--- Start ---

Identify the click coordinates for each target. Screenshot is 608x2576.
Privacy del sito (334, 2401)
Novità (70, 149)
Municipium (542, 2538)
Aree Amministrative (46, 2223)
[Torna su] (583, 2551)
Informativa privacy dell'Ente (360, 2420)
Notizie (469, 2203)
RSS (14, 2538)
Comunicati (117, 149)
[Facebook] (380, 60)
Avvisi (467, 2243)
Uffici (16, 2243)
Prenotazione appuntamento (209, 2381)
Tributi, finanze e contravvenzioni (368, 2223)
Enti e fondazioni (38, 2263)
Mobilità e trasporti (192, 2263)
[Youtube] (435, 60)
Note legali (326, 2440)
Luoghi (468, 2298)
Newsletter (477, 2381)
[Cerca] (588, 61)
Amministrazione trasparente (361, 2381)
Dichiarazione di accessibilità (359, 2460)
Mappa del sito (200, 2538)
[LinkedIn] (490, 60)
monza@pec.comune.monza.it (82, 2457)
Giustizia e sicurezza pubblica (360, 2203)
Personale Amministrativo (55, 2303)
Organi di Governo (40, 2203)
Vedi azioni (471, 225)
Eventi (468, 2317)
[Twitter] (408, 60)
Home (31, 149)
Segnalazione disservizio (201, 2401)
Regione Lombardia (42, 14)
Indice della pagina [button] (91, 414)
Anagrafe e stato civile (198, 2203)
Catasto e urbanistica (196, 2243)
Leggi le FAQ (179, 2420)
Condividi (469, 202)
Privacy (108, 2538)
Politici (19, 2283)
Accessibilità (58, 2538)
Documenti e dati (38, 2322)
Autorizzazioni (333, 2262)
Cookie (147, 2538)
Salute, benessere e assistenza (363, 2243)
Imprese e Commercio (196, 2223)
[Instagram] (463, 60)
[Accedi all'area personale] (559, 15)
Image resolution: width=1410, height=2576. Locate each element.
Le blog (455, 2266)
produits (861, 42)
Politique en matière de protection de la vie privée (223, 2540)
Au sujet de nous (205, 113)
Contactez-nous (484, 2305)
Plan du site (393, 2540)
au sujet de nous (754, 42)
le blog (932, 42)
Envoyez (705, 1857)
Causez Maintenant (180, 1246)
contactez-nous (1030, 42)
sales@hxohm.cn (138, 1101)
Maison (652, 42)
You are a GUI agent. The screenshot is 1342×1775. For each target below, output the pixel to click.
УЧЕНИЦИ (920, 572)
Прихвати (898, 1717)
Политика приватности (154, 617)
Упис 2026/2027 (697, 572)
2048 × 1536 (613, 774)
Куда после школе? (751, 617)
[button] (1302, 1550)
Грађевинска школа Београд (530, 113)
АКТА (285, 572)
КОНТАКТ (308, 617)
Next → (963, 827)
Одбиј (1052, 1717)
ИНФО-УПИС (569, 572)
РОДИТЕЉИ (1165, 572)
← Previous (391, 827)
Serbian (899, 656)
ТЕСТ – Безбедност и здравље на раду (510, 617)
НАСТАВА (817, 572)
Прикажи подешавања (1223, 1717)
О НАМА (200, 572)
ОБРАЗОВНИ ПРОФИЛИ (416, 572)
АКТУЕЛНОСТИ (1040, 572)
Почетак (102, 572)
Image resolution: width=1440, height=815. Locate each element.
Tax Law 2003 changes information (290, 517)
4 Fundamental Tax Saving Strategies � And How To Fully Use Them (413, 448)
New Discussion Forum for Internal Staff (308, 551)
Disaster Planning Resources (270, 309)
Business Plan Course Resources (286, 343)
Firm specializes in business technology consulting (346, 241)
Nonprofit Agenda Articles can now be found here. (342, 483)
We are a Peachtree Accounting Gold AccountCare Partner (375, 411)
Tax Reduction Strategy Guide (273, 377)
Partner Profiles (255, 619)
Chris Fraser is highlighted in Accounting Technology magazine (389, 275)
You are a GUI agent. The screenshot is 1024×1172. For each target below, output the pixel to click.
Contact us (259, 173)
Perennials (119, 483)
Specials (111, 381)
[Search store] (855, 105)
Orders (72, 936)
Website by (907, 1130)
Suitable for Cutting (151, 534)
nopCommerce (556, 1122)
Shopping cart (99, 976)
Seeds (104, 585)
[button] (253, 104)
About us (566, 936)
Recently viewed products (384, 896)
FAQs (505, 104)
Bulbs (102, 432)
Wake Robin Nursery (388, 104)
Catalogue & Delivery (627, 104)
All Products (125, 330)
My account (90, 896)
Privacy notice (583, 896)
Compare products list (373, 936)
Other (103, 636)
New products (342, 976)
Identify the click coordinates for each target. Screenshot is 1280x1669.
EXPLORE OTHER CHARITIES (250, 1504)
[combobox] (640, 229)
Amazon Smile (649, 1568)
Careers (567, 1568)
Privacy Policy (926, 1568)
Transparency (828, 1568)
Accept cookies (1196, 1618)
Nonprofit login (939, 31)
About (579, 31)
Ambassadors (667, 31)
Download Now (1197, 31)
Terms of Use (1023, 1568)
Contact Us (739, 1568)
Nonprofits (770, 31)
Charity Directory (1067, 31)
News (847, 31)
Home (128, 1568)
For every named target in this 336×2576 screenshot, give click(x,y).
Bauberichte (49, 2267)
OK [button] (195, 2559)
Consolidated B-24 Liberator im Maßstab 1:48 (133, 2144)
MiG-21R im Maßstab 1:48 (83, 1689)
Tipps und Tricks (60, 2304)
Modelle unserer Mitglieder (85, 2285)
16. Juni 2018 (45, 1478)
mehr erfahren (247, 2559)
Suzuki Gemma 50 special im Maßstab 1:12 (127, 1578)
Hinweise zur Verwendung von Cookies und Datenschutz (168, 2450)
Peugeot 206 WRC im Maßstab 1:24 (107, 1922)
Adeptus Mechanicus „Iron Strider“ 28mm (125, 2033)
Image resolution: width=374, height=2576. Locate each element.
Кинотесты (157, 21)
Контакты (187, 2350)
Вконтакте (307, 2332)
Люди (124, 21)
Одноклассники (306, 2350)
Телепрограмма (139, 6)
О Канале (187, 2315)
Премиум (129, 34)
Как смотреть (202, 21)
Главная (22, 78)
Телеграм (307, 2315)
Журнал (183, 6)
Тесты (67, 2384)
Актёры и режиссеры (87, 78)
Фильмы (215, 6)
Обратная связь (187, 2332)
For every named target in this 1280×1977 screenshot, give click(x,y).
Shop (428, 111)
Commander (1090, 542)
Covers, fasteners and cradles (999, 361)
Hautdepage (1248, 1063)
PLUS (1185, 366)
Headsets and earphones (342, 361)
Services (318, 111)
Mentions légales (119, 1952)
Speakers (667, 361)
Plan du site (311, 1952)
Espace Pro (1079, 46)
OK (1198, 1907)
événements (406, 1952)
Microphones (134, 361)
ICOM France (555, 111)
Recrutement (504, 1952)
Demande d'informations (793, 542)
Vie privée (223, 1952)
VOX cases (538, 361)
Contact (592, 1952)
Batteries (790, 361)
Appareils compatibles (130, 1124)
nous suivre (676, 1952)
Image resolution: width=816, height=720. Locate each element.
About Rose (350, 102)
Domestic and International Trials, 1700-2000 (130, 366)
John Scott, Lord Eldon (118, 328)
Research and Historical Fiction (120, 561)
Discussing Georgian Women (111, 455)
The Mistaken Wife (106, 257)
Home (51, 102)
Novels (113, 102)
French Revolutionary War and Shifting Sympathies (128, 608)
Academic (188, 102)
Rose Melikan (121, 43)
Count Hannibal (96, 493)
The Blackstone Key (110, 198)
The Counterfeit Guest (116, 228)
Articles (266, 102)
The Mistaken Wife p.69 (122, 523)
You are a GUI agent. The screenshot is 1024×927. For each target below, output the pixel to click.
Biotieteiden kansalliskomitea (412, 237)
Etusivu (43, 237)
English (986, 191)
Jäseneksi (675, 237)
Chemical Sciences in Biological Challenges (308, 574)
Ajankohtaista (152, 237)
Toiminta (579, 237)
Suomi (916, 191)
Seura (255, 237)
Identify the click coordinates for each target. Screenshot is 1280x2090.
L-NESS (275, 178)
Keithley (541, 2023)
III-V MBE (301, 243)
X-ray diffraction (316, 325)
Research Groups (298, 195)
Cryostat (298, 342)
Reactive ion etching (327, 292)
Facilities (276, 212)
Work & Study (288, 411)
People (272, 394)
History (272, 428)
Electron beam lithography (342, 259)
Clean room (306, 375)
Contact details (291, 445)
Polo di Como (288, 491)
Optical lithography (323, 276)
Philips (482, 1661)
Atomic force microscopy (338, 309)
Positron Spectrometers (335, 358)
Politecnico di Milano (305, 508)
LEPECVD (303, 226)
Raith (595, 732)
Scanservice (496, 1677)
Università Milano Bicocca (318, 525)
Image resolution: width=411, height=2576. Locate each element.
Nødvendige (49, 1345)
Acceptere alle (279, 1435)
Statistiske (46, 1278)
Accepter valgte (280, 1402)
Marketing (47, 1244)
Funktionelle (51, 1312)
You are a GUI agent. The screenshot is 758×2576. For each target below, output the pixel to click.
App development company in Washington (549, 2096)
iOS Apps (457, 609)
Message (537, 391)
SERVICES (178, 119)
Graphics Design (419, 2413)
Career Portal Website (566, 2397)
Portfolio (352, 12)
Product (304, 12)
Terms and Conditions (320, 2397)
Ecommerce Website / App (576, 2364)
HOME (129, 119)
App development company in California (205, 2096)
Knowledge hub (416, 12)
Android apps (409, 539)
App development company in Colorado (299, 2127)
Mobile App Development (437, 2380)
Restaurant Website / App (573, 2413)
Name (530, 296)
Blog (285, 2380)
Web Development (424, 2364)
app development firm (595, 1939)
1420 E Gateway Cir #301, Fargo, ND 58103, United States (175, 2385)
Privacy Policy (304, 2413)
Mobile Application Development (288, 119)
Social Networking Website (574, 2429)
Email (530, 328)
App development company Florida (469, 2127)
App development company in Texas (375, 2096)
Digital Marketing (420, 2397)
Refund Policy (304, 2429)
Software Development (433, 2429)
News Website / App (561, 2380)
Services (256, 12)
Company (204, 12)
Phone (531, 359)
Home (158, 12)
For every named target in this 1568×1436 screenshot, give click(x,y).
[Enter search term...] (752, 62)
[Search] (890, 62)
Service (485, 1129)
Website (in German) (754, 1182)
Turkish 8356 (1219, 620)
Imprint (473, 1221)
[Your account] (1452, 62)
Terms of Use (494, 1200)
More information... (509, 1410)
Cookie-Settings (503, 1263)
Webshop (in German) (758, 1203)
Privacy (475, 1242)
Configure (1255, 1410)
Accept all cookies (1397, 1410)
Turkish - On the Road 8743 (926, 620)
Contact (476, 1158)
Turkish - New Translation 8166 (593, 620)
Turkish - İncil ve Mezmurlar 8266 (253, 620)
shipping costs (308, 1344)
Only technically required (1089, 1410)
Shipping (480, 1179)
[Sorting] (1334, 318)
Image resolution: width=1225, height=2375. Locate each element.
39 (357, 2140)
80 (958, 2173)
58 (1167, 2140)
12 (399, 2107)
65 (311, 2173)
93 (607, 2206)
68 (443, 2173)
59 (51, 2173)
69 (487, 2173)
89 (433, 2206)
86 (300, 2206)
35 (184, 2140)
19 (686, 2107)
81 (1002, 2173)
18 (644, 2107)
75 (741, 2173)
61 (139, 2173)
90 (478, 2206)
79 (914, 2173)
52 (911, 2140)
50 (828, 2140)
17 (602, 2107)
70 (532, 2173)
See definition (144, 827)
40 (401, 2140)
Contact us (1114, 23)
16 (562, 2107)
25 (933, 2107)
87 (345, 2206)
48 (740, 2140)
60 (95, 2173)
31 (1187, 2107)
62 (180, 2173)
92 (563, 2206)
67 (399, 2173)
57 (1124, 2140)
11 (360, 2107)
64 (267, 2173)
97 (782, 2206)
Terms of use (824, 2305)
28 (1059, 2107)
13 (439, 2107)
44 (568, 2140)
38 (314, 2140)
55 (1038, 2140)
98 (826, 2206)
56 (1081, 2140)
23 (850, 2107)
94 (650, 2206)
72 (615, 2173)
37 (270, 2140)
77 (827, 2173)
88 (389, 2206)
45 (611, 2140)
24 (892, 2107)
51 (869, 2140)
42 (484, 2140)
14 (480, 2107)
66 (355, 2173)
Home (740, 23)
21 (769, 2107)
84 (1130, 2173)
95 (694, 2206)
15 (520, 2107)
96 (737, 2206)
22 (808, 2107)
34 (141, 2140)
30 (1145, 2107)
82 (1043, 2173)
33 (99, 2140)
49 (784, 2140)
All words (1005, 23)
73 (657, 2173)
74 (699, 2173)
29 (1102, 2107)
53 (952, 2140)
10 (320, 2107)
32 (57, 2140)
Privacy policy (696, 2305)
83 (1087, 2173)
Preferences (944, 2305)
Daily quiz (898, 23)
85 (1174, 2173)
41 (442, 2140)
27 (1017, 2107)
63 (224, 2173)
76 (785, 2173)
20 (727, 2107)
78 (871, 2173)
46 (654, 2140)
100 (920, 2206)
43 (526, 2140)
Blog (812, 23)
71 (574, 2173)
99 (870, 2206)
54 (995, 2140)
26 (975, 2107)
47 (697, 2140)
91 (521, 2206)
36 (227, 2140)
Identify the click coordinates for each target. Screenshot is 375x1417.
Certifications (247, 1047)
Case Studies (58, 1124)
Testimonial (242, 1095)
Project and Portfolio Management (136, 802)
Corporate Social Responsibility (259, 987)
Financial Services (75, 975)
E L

--- End ---

[Stated problem] Retype the lines of the listing from the line containing "Portfolio (352, 12)" through the line containing "Turkish - New Translation 8166 (593, 620)", inclusive, with no changes.

[Exercise answer]
Portfolio (352, 12)
Product (304, 12)
Terms and Conditions (320, 2397)
Ecommerce Website / App (576, 2364)
HOME (129, 119)
App development company in California (205, 2096)
Knowledge hub (416, 12)
Android apps (409, 539)
App development company in Colorado (299, 2127)
Mobile App Development (437, 2380)
Restaurant Website / App (573, 2413)
Name (530, 296)
Blog (285, 2380)
Web Development (424, 2364)
app development firm (595, 1939)
1420 E Gateway Cir #301, Fargo, ND 58103, United States (175, 2385)
Privacy Policy (304, 2413)
Mobile Application Development (288, 119)
Social Networking Website (574, 2429)
Email (530, 328)
App development company Florida (469, 2127)
App development company in Texas (375, 2096)
Digital Marketing (420, 2397)
Refund Policy (304, 2429)
Software Development (433, 2429)
News Website / App (561, 2380)
Services (256, 12)
Company (204, 12)
Phone (531, 359)
Home (158, 12)
For every named target in this 1568×1436 screenshot, give click(x,y).
[Enter search term...] (752, 62)
[Search] (890, 62)
Service (485, 1129)
Website (in German) (754, 1182)
Turkish 8356 (1219, 620)
Imprint (473, 1221)
[Your account] (1452, 62)
Terms of Use (494, 1200)
More information... (509, 1410)
Cookie-Settings (503, 1263)
Webshop (in German) (758, 1203)
Privacy (475, 1242)
Configure (1255, 1410)
Accept all cookies (1397, 1410)
Turkish - On the Road 8743 (926, 620)
Contact (476, 1158)
Turkish - New Translation 8166 (593, 620)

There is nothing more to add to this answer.